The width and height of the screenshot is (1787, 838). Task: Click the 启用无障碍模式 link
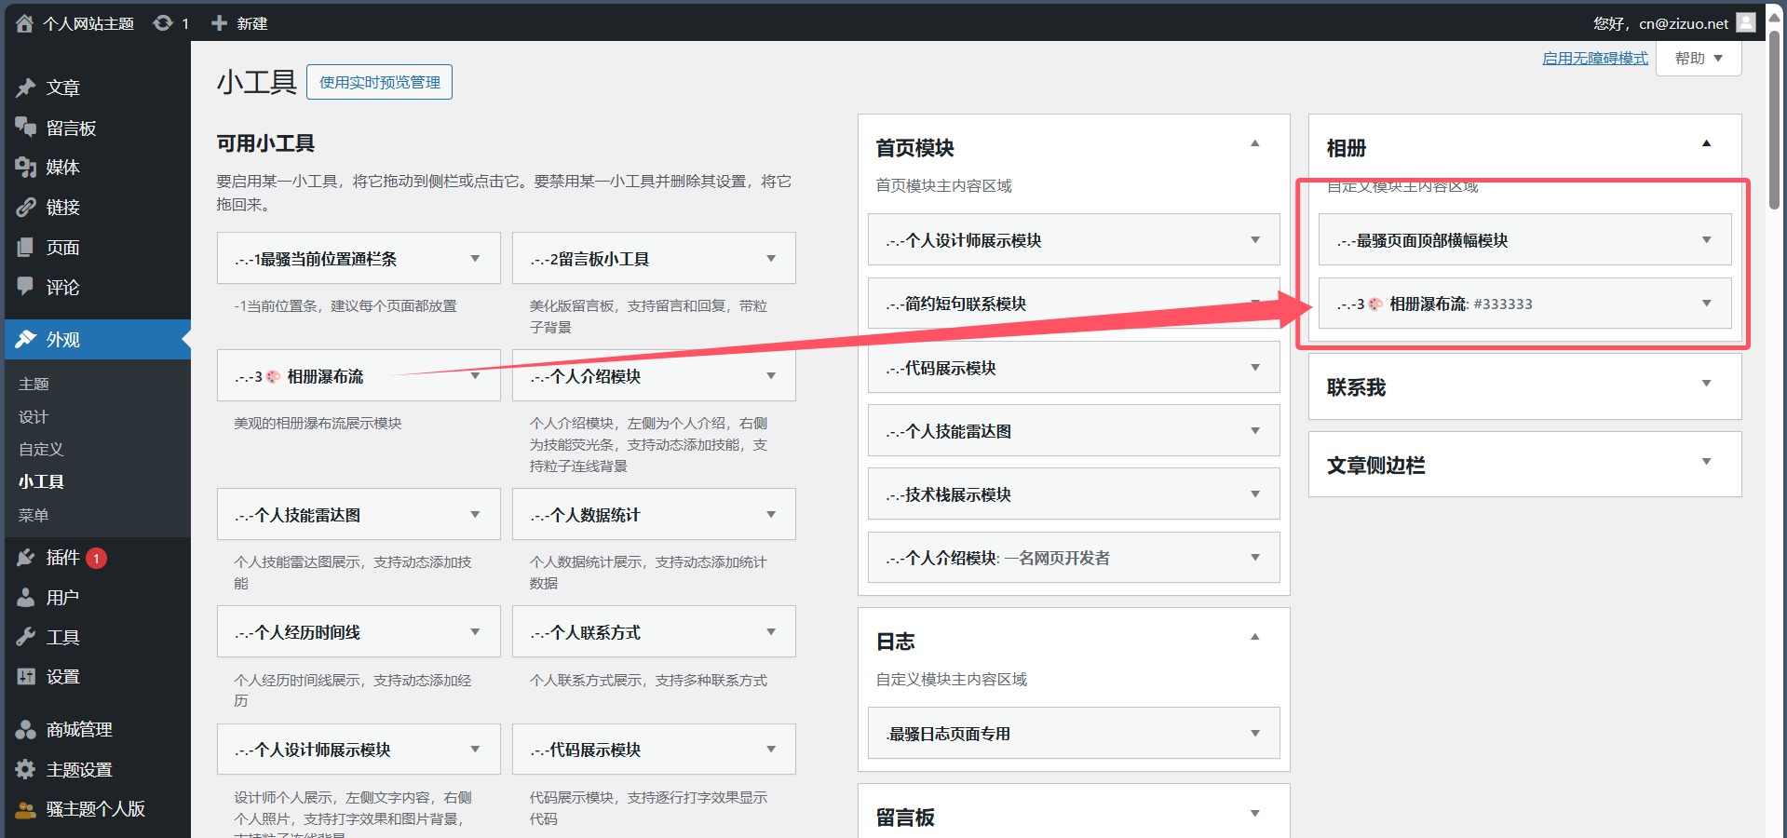(x=1594, y=59)
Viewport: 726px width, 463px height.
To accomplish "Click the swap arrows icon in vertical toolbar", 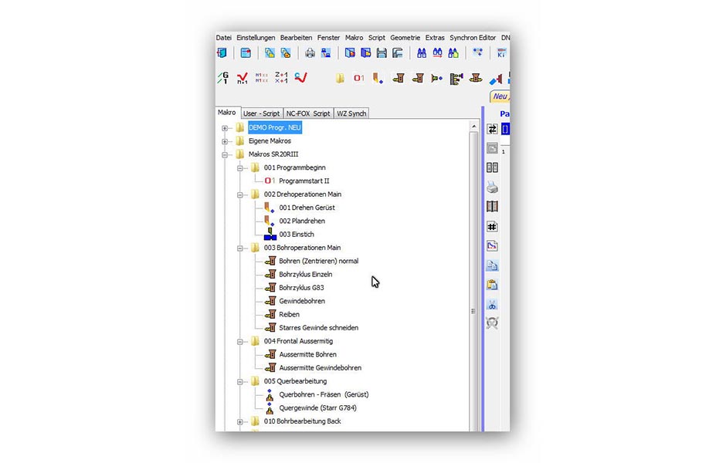I will [492, 129].
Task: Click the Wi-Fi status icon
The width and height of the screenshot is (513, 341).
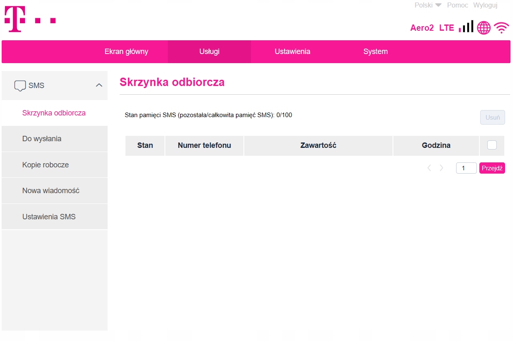Action: click(501, 28)
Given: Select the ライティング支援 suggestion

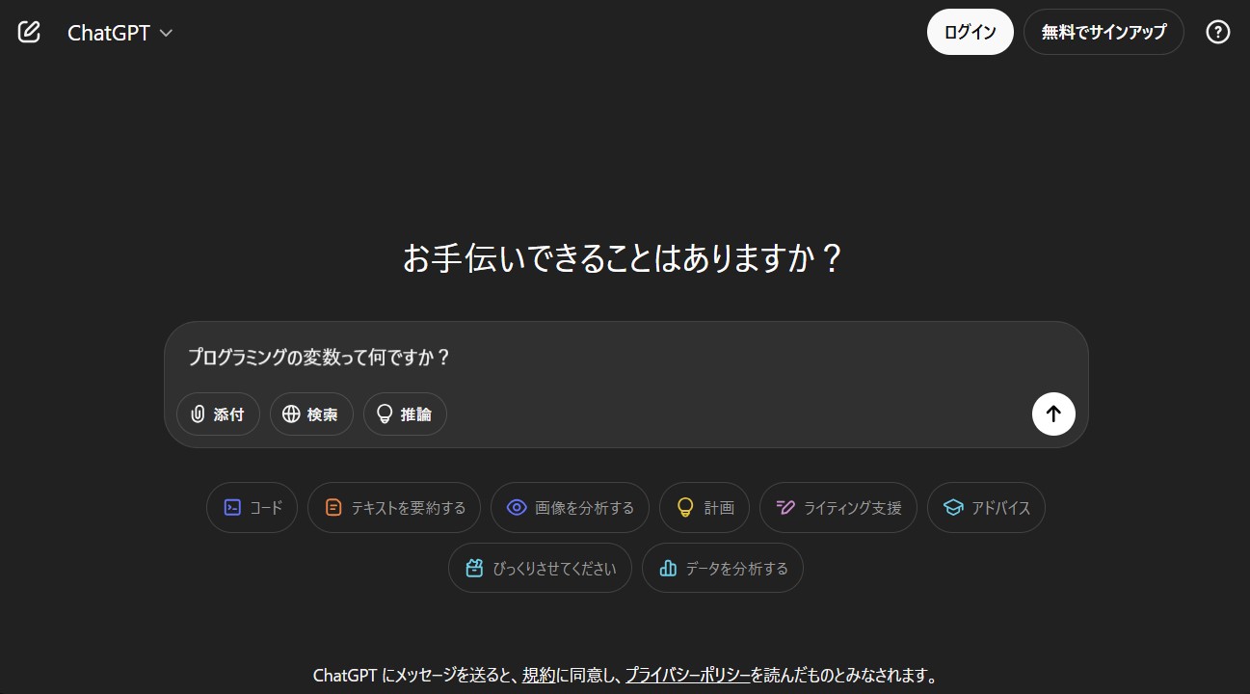Looking at the screenshot, I should [x=838, y=507].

§ Instructions to follow: Beginning with the line that contains "Task: Click the Wi-Fi status icon", output each line of the material above through the last one exactly as it stands. Do not include the pictures.

§ Answer to this problem:
Task: Click the Wi-Fi status icon
The width and height of the screenshot is (513, 341).
Action: click(501, 28)
Given: Select the ライティング支援 suggestion

Looking at the screenshot, I should [x=838, y=507].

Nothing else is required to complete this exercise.